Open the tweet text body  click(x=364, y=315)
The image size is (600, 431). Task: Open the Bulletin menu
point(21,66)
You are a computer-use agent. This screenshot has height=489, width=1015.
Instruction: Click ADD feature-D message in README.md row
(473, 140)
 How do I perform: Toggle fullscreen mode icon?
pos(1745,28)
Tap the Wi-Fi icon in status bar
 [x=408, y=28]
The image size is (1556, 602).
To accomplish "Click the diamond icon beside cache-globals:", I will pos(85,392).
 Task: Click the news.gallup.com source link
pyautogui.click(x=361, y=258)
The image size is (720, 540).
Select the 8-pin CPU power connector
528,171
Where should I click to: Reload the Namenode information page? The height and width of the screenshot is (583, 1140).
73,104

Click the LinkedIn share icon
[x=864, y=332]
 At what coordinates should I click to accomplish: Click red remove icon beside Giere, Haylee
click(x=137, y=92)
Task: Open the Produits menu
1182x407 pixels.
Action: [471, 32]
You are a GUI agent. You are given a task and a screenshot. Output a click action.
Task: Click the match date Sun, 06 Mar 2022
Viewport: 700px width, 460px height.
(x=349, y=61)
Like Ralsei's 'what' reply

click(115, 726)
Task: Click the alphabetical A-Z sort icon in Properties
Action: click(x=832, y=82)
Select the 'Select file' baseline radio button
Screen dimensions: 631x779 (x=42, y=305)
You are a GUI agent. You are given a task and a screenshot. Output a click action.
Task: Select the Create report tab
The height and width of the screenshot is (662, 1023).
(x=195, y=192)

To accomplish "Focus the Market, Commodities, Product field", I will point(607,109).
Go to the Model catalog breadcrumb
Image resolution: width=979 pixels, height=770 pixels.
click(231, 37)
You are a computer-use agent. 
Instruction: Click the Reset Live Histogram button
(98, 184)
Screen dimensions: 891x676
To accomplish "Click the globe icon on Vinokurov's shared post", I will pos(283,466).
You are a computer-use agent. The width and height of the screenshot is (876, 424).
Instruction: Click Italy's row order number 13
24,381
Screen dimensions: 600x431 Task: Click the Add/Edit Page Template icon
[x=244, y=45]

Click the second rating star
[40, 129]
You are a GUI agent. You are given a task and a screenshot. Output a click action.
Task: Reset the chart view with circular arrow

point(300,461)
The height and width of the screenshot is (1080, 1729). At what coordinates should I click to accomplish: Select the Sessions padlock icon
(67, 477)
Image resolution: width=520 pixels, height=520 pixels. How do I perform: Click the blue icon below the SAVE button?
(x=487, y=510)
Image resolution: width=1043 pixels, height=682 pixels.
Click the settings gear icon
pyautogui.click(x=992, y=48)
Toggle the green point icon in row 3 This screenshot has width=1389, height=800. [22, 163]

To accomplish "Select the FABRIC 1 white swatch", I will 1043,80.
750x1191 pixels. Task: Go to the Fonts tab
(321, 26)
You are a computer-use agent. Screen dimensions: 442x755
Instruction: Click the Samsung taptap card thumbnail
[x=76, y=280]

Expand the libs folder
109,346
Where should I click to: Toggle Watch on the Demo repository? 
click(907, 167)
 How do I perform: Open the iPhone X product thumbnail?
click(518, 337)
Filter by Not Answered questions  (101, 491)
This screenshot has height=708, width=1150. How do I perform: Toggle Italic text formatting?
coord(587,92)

********

▸ **The problem**: Copy out the material exactly, omitting nothing.

▸ **Final answer**:
Open the tweet text body  click(x=364, y=315)
The image size is (600, 431). Task: Open the Bulletin menu
point(21,66)
You are a computer-use agent. This screenshot has height=489, width=1015.
Instruction: Click ADD feature-D message in README.md row
(473, 140)
 How do I perform: Toggle fullscreen mode icon?
pos(1745,28)
Tap the Wi-Fi icon in status bar
 [x=408, y=28]
The image size is (1556, 602).
To accomplish "Click the diamond icon beside cache-globals:", I will pos(85,392).
 Task: Click the news.gallup.com source link
pyautogui.click(x=361, y=258)
The image size is (720, 540).
Select the 8-pin CPU power connector
528,171
Where should I click to: Reload the Namenode information page? The height and width of the screenshot is (583, 1140).
73,104

Click the LinkedIn share icon
[x=864, y=332]
 At what coordinates should I click to accomplish: Click red remove icon beside Giere, Haylee
click(x=137, y=92)
Task: Open the Produits menu
1182x407 pixels.
Action: [471, 32]
You are a GUI agent. You are given a task and a screenshot. Output a click action.
Task: Click the match date Sun, 06 Mar 2022
Viewport: 700px width, 460px height.
(x=349, y=61)
Like Ralsei's 'what' reply

click(115, 726)
Task: Click the alphabetical A-Z sort icon in Properties
Action: click(x=832, y=82)
Select the 'Select file' baseline radio button
Screen dimensions: 631x779 (x=42, y=305)
You are a GUI agent. You are given a task and a screenshot. Output a click action.
Task: Select the Create report tab
The height and width of the screenshot is (662, 1023).
(x=195, y=192)

To accomplish "Focus the Market, Commodities, Product field", I will point(607,109).
Go to the Model catalog breadcrumb
Image resolution: width=979 pixels, height=770 pixels.
click(231, 37)
You are a computer-use agent. 
Instruction: Click the Reset Live Histogram button
(98, 184)
Screen dimensions: 891x676
To accomplish "Click the globe icon on Vinokurov's shared post", I will pos(283,466).
You are a computer-use agent. The width and height of the screenshot is (876, 424).
Instruction: Click Italy's row order number 13
24,381
Screen dimensions: 600x431 Task: Click the Add/Edit Page Template icon
[x=244, y=45]

Click the second rating star
[40, 129]
You are a GUI agent. You are given a task and a screenshot. Output a click action.
Task: Reset the chart view with circular arrow

point(300,461)
The height and width of the screenshot is (1080, 1729). At what coordinates should I click to accomplish: Select the Sessions padlock icon
(67, 477)
Image resolution: width=520 pixels, height=520 pixels. How do I perform: Click the blue icon below the SAVE button?
(x=487, y=510)
Image resolution: width=1043 pixels, height=682 pixels.
Click the settings gear icon
pyautogui.click(x=992, y=48)
Toggle the green point icon in row 3 This screenshot has width=1389, height=800. [22, 163]

To accomplish "Select the FABRIC 1 white swatch", I will 1043,80.
750x1191 pixels. Task: Go to the Fonts tab
(321, 26)
You are a computer-use agent. Screen dimensions: 442x755
Instruction: Click the Samsung taptap card thumbnail
[x=76, y=280]

Expand the libs folder
109,346
Where should I click to: Toggle Watch on the Demo repository? 
click(907, 167)
 How do I perform: Open the iPhone X product thumbnail?
click(518, 337)
Filter by Not Answered questions  (101, 491)
This screenshot has height=708, width=1150. How do I perform: Toggle Italic text formatting?
coord(587,92)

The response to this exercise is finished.